Review: What We Talk About When We Talk About Anne Frank

Nathan Englander's new collection of short stories, What We Talk About When We Talk About Anne Frank, first entered my consciousness when I read the title story in The New Yorker. For days, I read parts of it aloud to anyone within earshot and vowed to read the book when it was published.

I enjoyed the stories immensely and hope other readers will take up this tome as soon as they can.

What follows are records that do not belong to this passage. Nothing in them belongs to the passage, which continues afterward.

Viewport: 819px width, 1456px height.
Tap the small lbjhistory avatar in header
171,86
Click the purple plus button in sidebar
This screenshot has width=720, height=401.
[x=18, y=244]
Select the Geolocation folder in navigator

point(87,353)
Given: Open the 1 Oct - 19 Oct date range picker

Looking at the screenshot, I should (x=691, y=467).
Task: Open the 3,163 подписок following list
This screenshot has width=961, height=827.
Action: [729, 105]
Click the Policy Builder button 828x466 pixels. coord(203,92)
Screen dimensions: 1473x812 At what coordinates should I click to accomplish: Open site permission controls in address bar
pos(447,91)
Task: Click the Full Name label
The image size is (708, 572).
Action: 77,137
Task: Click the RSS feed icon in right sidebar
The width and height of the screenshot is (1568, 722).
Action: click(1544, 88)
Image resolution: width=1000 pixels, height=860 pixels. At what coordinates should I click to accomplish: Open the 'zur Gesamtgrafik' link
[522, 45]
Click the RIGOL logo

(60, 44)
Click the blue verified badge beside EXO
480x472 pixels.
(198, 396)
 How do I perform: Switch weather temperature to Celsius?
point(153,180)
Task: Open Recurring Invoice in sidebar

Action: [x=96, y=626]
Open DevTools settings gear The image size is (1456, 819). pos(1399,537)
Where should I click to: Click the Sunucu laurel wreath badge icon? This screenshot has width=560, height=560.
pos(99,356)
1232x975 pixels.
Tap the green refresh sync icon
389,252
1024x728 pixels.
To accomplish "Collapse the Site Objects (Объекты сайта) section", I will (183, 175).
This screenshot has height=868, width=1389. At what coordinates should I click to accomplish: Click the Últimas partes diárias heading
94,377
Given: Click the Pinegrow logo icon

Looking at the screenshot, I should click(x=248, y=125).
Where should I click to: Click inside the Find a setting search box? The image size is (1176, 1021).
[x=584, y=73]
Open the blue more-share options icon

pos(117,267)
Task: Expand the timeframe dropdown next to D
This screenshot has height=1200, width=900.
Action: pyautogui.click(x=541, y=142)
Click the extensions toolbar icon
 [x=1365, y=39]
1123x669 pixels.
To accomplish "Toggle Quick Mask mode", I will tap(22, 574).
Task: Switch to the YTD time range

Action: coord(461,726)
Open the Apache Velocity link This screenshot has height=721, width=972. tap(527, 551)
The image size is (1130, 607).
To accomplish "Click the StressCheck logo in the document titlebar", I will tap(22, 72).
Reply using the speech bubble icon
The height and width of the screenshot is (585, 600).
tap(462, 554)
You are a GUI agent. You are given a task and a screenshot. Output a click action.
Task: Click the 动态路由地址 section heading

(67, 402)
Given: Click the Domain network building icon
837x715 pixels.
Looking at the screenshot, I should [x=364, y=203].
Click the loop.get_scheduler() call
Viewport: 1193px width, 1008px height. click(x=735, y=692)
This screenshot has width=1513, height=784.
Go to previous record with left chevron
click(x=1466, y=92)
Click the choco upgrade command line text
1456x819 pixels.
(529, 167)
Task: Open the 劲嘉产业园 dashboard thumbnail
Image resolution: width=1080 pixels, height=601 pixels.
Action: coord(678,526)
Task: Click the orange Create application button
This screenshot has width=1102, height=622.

The title story involves two friends whose lives went separate ways and brings them back together to ask the question one of them has asked herself, and others, since childhood. Long-term friends whose relationship gelled during crazy, cattywhompus youth know each other best, this story reveals. The story weaves between the friends, the friends' husbands, the couples, never flinching, refusing to let go no matter how much it burns.

Each of Englander's stories in this collection does that very thing: hang on for dear life until your time is up and the peep-show door closes. There are laugh-out-loud moments and others that leave readers quietly asking themselves questions they never considered. No one can walk away from this collection unaffected.

My favorite story was, of course, the title story, followed by "Free Fruit for Young Widows," in which a fruit seller Shimmy explains to his son about a professor who receives his fruits and vegetables for free at his stand, as do war widows.  Englander doesn't just blurt out the story, but allows Shimmy to unfold it in increments, as our maturity matches that of Shimmy's son Etgar, to whom he tells the tale.

Every time I try to attach an adverb to a story, such as "disturbing," "amusing" or "startling," I realize it fits more than one story — but never in the same way. "Camp Sundown" was disturbing, but so was "Peep Show," and not for anywhere near the same reasons. (I mean, only a limited number of naked rabbis can be included in a single volume, even in the age of Fifty Shades of Gray.) Witnessing the unveiling, and unraveling, of the narrator's family history in "Everything I Know About My Family on My Mother's Side" was startling, but not in the same way as "What We Talk About..." Some stories ended with a bang, others ended with a revelation that was hoped for, but never guaranteed.

Read this book, but take your time. Absorb the stories, mull them over for a while, before starting the next one. They deserve that level of thought and attention.